Danish conceptual artist (born 1967)

Henrik Plenge Jakobsen (born 1967 in Copenhagen, Denmark) is a Danish conceptual artist, who works in a variety of media, from sculpture and installation art to performance art and public intervention.

He has studied at the Royal Danish Academy of Art, Copenhagen, Denmark, from 1987 to 1994, École nationale supérieure des Beaux-Arts and Institut des hautes études en arts plastiques, Paris, France, from 1992 to 1993.

Henrik Plenge Jakobsen lives in Copenhagen.

== Work ==
Plenge Jakobsens project is socio-critical in the sense that he examines and discusses political, economical, cultural and social structures forming the foundation of modern life. Like the Situationists, he is interested in finding a meaningful art form capable of defining a place in the public space, while directly making use of everyday institutions.

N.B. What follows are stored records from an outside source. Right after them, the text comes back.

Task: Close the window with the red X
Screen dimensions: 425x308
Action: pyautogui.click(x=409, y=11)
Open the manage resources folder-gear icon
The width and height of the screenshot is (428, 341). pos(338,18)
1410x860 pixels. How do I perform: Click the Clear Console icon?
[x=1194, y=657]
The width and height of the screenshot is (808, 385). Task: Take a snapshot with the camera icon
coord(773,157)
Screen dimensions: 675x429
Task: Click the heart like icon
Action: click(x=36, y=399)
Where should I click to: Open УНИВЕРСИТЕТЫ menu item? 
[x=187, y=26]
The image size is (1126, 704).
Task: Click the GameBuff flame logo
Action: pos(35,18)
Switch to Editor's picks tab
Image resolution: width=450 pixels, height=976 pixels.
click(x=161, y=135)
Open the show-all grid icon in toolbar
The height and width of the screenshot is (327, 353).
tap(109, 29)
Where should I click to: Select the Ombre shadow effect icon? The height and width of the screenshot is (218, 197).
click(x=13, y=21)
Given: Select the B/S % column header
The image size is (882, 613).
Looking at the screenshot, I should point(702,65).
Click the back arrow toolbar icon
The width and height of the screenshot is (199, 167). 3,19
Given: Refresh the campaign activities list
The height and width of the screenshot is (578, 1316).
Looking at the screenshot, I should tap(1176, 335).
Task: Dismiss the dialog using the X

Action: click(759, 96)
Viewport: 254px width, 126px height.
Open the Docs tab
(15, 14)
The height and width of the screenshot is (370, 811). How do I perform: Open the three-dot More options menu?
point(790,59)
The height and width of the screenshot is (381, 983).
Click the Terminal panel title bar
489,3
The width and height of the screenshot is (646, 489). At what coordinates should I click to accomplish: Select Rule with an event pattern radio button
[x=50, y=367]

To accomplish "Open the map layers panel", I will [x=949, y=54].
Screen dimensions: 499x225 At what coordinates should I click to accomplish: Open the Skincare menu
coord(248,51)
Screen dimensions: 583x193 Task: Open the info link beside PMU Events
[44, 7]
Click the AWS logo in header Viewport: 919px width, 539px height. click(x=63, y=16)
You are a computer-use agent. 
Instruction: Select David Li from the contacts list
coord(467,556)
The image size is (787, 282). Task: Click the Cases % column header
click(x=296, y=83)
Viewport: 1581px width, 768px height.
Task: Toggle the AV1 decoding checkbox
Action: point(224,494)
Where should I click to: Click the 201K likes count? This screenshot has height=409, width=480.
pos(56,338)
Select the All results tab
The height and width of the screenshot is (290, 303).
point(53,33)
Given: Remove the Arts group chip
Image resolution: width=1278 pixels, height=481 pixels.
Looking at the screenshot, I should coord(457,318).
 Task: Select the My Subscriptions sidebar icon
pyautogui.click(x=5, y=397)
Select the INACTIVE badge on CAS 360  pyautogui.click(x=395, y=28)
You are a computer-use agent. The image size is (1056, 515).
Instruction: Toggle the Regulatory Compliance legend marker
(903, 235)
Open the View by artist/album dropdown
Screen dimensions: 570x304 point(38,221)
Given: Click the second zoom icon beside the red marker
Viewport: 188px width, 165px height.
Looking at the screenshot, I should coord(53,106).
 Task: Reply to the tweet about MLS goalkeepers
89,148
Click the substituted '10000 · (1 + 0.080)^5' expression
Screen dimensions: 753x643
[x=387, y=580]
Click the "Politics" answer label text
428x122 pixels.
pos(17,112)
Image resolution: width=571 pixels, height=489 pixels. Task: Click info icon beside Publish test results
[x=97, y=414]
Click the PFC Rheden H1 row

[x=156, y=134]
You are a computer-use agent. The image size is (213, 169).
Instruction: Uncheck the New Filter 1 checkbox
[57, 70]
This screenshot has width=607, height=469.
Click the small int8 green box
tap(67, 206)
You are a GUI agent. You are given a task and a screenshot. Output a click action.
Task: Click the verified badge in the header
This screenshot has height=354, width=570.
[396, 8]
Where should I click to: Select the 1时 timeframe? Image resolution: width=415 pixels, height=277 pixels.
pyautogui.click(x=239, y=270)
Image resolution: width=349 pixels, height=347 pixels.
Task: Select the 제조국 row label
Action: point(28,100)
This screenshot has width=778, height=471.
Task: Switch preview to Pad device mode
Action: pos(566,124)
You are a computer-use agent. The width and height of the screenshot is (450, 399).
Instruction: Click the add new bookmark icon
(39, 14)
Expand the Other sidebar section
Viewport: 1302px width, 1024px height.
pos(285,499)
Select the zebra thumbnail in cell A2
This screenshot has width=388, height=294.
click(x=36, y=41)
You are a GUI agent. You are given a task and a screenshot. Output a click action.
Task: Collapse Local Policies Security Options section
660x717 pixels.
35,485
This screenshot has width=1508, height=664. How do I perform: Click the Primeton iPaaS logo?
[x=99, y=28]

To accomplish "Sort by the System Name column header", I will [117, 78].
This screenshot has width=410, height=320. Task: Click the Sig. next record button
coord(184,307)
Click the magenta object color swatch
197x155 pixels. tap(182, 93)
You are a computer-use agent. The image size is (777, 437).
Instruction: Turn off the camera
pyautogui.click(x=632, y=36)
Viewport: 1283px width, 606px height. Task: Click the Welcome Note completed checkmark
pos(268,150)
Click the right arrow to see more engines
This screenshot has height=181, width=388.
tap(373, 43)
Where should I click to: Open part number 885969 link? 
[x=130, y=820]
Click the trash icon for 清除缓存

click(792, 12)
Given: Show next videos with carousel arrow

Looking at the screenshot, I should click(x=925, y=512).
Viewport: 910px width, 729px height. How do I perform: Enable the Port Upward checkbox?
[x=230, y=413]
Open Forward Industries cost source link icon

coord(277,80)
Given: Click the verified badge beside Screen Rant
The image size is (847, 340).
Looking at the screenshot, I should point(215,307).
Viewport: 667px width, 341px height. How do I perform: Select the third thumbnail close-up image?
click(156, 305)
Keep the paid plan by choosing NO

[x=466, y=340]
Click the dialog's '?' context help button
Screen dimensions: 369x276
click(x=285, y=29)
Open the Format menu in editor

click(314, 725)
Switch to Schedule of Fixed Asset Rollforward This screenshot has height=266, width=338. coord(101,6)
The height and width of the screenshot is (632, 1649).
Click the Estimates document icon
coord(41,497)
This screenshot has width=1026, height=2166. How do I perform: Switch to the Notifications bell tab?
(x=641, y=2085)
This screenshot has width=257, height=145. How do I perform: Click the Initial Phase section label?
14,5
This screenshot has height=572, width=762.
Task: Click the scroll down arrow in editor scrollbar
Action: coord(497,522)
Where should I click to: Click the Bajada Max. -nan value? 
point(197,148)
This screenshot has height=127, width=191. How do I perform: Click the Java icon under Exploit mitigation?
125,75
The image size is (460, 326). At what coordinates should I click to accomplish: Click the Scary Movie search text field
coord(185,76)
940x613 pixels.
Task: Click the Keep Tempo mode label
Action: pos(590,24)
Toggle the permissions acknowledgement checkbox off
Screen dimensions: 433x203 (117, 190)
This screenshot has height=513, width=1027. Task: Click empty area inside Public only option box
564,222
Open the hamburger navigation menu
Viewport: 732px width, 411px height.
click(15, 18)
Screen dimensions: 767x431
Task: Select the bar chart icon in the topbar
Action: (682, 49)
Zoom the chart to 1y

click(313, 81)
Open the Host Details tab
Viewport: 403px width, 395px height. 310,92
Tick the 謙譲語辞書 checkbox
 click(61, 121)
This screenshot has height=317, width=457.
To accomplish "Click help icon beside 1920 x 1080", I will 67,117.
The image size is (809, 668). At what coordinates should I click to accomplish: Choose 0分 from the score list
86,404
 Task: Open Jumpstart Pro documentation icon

His project does not seek to cannibalize reality but to incorporate reality into the work itself. His work is radical exactly because it insists on the work's real presence rather than interrogating the foundation of reality. For Plenge Jakobsen, art and reality are not separate spheres that can be temporarily forced together. Existing in the world, art represents one of the realities that constitute life.
Henrik Plenge Jakobsens work can be described as a configuration of visual elements in spatial arrangements, often involving an additional element of action or performance. Many of his works combine sculptural elements and objects in a plastic display positioned between sculpture and installation. Differing from the theatrical and systemic, "total" form of classic installation art. Plenge Jakobsens installation stratagems are based on a more unrestrained, flexible arrangement in which the room is merely an arbitrary architectural frame rather than a meaningful collaborator.

== Exhibitions ==
Recent solo exhibitions have included Eggjastokkur (2011) and Liten Skandinavisk Teori (2019) at NoPlace, Oslo; Mainframe at Kunstverein für Die Rheinlande und Westfalen, Düsseldorf in 2010; Manhattan Engineering District, FRAC Pays de la Loire, Carquefou, France in 2007; J’Accuse, South London Gallery, London, England in 2005 and Circus Portikus, Portikus, Frankfurt am Main, Germany in 2003.

Henrik Plenge Jakobsen is represented by Galerie Patricia Dorfmann, Paris, France.